Policy Table: Information on policies, customer-agent relationships, and policy statuses.
- Data Preprocessing
Handling Missing Values: Used imputation techniques such as mean/mode replacement and KNN imputation.
Feature Engineering:
Created derived features, such as agent-to-customer interaction ratios and policy conversion rates.
Encoded categorical variables using one-hot encoding and target encoding.
Standardized numerical variables using StandardScaler to ensure comparability.
Data Splitting: 80% training data, 20% testing data.
- Model Selection & Training
Several machine learning approaches were explored:
Collaborative Filtering: Used SVD and KNN-based models.

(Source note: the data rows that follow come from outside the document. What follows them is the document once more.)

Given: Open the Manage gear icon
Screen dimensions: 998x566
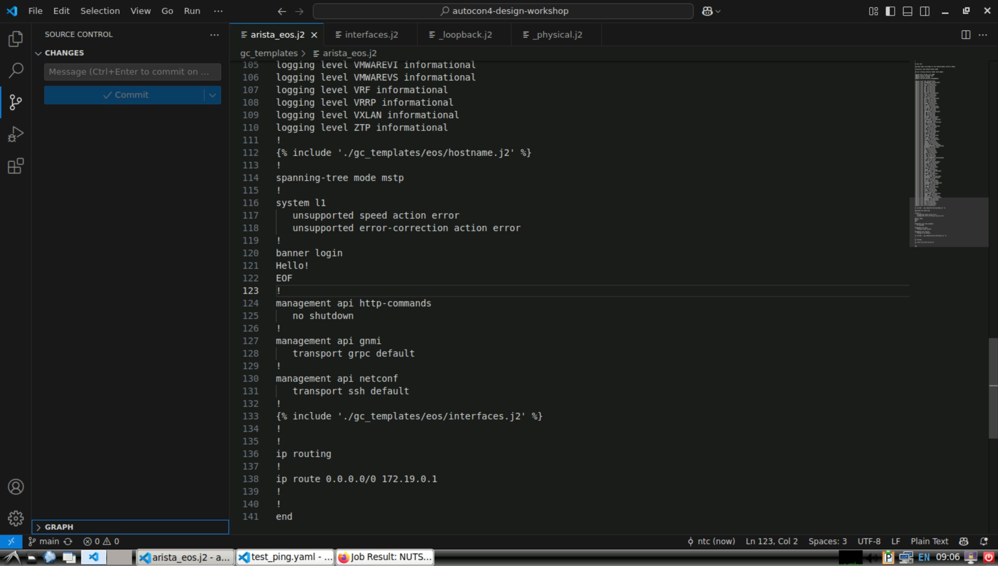Looking at the screenshot, I should (16, 518).
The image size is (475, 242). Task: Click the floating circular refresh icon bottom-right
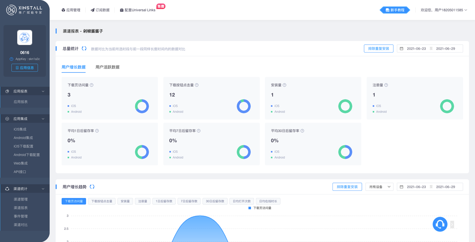[x=440, y=224]
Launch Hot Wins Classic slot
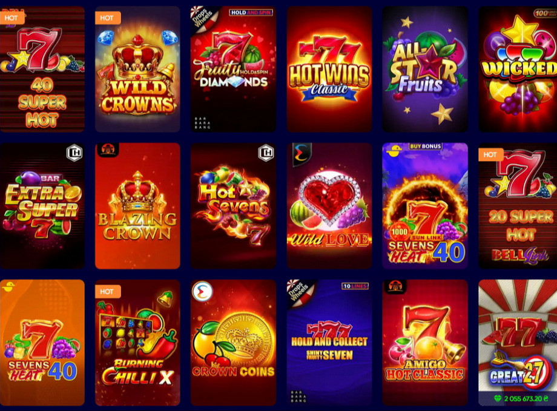Viewport: 557px width, 411px height. click(x=329, y=69)
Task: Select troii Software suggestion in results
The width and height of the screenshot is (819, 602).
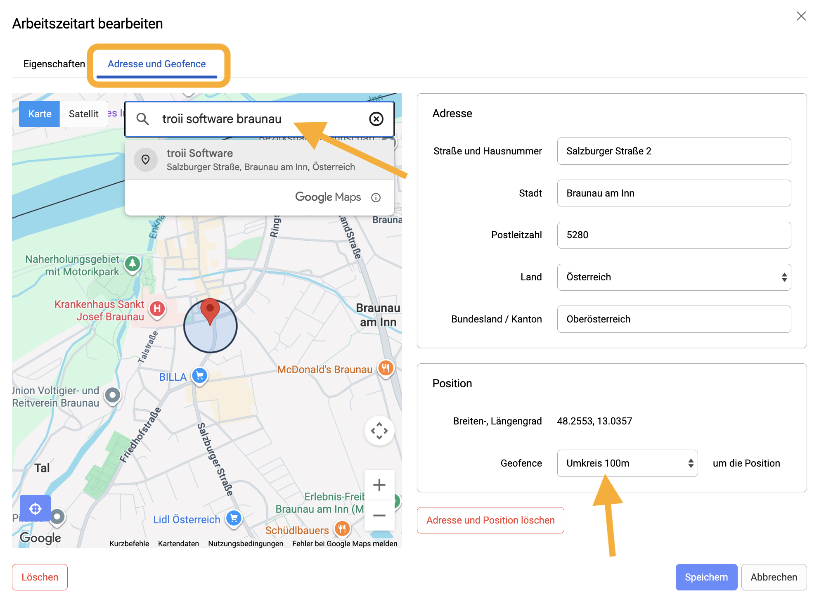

Supervised Learning: Tested models including Logistic Regression, Random Forest, XGBoost, and Neural Networks.
Unsupervised Learning: Applied clustering techniques (K-Means, Hierarchical Clustering) for customer and advisor segmentation.
Hyperparameter tuning was performed using Grid Search and Bayesian Optimization.
- Model Evaluation
The following metrics were used to assess performance:
Precision@k, Recall@k: Measures accuracy of the top-k recommended advisors.
NDCG@k: Evaluates ranking effectiveness.
F1-Score: Balances precision and recall.
AUC-ROC Curve: Assesses classification performance.
Business Impact
Improved conversion rates due to better customer-advisor matching.
Increased customer engagement and policy retention.
Ensured fairness in recommendations to promote diversity among advisors.
Incorporate external socioeconomic data for better predictions.
Implement deep learning architectures for improved personalization.
Develop real-time recommendation systems for dynamic customer interactions.
- Prerequisites
Ensure you have the necessary Python packages installed:
pip install -r requirements.txt
- Running the Model
Execute the following command to run the Jupyter notebook:
jupyter notebook CAT_A_63.ipynb
Ensure that the dataset is correctly loaded into the notebook.
- Reproducing Results
Follow these steps:
Load the dataset (ensure correct file paths are provided in the notebook).
Preprocess the data using the methods described in the notebook.
Train the model using the pre-configured pipeline.
Evaluate the model using the defined metrics.
- Submission Details
Submission Folder Name: NUS_DATATHON_CAT_A_63
Files included:
CAT_A_63.ipynb: Jupyter notebook with full implementation.
requirements.txt: List of necessary Python packages.
model.pkl (if applicable): Saved model file.
README.pdf: Setup instructions and methodology.
Report.pdf: Detailed analysis and results.
For any issues, refer to the comments in the notebook or reach out to the organizers.
This repository contains all necessary code and documentation to replicate the financial advisor recommendation system developed for the NUS Datathon 2024.